All great things must come to end, and last week saw the demise of one of the best bands of the past decade: the Vivian Girls. The Vivian Girls (their cool name refers to this) were a Brooklyn-based female trio who integrated punk, garage rock, and classic girl group influences to forge a unique and exciting sound, at once hard-driving and melodic. The first of their three albums, released in 2008, helped kickstart a lo-fi revival, and they’ve influenced a host of female-fronted bands that have come along since, such as Best Coast, the Dum Dum Girls, and Neverever.

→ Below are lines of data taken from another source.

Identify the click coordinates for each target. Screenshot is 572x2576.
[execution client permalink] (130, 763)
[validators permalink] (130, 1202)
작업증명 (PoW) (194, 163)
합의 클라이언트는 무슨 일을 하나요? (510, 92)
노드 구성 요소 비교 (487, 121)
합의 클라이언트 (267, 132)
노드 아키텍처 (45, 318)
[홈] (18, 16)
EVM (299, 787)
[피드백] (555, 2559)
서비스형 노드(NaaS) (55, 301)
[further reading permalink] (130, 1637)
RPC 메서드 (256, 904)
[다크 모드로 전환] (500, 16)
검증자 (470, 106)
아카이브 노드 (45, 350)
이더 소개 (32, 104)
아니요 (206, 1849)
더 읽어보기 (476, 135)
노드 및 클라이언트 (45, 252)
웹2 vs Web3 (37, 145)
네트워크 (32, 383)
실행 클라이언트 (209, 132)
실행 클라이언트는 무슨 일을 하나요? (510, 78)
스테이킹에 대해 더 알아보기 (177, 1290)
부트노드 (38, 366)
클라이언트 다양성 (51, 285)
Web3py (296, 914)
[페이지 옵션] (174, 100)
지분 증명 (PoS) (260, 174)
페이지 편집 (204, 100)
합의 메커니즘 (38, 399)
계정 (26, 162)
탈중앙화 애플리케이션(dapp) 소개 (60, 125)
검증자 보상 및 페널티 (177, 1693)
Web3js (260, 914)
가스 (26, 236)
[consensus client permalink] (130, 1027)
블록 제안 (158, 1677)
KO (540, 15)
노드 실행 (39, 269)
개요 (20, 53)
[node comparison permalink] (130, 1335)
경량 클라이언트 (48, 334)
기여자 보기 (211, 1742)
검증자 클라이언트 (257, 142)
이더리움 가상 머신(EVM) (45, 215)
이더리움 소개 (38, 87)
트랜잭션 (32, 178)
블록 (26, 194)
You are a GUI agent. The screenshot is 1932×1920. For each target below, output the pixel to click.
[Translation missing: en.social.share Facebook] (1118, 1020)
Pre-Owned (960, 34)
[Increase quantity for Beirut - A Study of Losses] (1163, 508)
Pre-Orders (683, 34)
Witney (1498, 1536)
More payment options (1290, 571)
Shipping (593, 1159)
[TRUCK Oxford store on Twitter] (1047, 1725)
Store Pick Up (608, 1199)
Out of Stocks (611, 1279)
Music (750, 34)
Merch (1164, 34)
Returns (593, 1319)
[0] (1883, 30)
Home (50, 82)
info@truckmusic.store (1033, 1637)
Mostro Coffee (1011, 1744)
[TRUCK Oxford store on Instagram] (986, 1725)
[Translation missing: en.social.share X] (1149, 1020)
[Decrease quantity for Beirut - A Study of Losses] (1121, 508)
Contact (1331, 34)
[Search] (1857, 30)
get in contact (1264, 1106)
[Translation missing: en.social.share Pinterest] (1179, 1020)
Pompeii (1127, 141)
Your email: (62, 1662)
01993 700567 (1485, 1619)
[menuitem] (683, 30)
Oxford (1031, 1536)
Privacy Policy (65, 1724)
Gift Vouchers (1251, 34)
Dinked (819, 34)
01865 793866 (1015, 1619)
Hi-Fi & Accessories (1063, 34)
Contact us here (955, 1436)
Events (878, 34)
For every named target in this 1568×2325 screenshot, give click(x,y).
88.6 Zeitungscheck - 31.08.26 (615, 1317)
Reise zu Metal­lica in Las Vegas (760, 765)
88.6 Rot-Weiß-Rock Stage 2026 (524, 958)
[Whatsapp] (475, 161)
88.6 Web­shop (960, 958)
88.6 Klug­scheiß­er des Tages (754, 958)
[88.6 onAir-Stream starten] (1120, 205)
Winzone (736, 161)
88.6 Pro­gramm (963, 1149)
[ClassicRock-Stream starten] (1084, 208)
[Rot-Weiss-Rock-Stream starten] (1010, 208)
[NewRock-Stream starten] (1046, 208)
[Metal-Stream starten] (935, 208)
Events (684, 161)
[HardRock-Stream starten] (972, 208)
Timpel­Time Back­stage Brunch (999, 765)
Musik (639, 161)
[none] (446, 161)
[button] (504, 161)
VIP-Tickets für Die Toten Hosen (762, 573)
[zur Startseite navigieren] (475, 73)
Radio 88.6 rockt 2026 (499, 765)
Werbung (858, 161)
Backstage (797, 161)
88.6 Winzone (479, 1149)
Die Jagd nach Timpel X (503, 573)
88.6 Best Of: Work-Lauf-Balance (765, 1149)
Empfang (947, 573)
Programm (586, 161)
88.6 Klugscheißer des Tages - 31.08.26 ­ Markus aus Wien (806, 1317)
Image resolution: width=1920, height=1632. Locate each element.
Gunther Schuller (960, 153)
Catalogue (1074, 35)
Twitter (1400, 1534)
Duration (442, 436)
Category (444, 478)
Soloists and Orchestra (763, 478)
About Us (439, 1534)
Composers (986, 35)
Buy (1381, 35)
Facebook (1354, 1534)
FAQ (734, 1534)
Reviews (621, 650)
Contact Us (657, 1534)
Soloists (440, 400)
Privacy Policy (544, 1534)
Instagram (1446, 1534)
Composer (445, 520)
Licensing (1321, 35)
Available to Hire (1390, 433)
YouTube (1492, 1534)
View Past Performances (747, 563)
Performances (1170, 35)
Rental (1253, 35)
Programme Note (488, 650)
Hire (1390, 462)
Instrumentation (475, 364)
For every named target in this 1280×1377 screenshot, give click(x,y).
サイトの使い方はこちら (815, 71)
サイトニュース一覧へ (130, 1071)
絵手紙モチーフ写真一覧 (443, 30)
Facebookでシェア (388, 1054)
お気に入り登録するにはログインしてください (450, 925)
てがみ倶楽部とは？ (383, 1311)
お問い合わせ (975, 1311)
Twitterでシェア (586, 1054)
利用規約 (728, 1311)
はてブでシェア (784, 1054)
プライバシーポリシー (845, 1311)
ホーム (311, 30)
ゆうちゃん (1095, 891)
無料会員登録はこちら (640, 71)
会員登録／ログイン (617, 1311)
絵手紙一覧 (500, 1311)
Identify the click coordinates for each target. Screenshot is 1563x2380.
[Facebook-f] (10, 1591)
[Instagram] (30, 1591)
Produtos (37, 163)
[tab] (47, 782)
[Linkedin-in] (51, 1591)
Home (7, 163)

They were much beloved by their fans, but being women who tried to do something in the world, they also received far more than the usual share of hate, as this Pitchfork piece about their break-up makes depressingly clear. Musician Kip Berman had this to say: “The unrelenting chauvinist vitriol levied at this band made me realize that there is nothing better about indie culture compared to mainstream culture. No one has taken more s@#$ in the last five years than [frontwoman] Cassie [Ramone].” And Kathleen Hanna said that “reading BrooklynVegan [a music site] comments about Vivian Girls made her want to cry.”

Earlier this year, the band announced it was calling it quits, and last week in New York, they played their final shows. The split seems amicable, and band members will continue with their offshoot projects: La Sera (bassist Katy Goodman), The Babies (lead singer/guitarist Cassie Ramone), and Upset (drummer Ali Koehler). Those groups are all well worth checking out, especially La Sera. But none of them have yet developed a sound as compelling as the Vivian Girls. They will be missed.